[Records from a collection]
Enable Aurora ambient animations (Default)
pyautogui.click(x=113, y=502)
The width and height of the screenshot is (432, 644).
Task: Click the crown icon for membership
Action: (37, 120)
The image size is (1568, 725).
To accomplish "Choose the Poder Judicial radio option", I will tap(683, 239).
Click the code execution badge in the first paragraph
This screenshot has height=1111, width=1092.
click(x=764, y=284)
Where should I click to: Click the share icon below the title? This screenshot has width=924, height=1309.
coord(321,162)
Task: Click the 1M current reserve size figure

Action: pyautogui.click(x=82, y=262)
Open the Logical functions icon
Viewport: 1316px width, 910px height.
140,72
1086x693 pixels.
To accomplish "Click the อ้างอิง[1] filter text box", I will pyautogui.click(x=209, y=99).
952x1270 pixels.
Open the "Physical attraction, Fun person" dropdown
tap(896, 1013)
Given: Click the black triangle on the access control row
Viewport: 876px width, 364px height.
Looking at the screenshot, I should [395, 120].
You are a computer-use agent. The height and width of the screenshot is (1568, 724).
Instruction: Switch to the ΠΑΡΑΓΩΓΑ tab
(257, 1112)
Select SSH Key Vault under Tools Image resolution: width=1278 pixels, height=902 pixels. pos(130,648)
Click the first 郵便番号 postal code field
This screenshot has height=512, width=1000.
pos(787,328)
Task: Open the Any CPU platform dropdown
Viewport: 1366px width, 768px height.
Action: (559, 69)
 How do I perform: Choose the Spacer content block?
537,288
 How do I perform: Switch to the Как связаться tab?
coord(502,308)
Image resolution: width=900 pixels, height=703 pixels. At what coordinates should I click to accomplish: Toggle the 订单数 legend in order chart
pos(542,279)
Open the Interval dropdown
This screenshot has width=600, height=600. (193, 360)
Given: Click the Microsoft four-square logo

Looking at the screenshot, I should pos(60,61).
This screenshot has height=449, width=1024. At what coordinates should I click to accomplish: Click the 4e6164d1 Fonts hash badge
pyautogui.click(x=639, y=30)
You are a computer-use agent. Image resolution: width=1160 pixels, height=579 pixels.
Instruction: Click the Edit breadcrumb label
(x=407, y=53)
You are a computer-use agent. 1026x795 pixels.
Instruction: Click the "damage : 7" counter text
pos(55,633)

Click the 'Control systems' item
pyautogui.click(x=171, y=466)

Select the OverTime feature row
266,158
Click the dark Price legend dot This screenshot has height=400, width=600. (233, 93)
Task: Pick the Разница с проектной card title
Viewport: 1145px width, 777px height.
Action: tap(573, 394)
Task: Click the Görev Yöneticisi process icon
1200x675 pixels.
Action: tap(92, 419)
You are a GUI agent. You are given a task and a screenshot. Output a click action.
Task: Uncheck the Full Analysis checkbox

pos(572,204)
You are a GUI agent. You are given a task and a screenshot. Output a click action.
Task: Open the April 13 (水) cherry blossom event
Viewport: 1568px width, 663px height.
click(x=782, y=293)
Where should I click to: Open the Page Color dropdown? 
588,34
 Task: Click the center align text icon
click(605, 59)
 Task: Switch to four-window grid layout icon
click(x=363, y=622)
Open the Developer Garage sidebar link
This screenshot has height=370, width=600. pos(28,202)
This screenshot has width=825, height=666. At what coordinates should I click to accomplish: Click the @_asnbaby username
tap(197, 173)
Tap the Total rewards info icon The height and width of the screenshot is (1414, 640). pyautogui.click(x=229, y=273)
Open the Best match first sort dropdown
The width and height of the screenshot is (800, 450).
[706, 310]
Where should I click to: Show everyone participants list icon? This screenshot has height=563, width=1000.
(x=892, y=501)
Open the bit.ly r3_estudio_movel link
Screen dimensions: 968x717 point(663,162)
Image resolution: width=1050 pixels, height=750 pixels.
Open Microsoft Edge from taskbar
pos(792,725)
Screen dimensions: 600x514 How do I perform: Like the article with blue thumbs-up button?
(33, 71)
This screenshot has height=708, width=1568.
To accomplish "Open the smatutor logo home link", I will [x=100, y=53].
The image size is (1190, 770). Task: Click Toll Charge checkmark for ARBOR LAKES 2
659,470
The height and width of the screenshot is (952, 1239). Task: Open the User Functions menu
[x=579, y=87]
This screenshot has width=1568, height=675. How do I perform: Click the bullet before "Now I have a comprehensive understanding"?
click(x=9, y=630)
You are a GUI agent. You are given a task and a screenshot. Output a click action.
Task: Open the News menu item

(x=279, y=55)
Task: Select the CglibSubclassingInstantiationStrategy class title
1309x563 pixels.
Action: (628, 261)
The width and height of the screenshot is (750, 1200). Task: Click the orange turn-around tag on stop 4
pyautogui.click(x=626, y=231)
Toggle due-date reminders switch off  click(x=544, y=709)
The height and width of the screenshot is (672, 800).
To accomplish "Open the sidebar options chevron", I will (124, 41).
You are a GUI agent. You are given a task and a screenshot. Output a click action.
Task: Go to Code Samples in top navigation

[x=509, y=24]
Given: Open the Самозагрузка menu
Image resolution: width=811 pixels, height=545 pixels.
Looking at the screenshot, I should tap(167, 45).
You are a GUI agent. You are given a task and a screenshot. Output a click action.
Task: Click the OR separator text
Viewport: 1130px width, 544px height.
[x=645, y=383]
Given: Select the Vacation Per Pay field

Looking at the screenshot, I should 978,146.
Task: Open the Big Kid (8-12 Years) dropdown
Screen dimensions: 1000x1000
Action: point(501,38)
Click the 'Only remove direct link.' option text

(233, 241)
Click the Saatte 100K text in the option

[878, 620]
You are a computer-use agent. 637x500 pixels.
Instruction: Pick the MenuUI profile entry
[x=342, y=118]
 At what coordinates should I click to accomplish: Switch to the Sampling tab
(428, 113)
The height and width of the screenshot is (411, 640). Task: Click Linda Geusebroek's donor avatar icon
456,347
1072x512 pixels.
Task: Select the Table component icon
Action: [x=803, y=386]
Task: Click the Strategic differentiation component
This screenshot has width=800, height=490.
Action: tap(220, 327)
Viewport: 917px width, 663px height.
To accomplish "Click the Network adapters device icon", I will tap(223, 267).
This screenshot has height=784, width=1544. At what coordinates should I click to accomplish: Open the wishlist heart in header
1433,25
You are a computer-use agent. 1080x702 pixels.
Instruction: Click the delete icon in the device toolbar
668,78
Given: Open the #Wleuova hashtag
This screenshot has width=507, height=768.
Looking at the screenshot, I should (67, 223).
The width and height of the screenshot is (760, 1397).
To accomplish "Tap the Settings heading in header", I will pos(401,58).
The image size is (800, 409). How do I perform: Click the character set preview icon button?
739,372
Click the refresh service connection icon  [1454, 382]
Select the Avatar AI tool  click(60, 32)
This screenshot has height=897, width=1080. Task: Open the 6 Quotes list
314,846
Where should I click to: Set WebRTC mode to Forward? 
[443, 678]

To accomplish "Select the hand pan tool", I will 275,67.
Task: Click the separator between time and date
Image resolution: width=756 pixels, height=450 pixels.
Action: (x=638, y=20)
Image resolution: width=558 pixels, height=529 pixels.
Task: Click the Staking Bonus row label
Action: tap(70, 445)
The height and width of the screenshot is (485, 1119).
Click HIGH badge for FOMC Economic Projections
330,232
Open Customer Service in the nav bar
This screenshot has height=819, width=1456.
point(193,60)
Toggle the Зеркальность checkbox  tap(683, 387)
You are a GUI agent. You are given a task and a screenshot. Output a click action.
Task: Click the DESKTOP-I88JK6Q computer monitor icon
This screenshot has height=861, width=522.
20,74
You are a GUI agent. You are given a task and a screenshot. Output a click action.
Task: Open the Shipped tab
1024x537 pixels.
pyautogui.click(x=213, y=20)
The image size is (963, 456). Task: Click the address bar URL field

= WHAT IS EXPECTED =
Find every line of the data that includes the string "date". Copy each of those lines.

= TASK SOLUTION =
Toggle due-date reminders switch off  click(x=544, y=709)
Task: Click the separator between time and date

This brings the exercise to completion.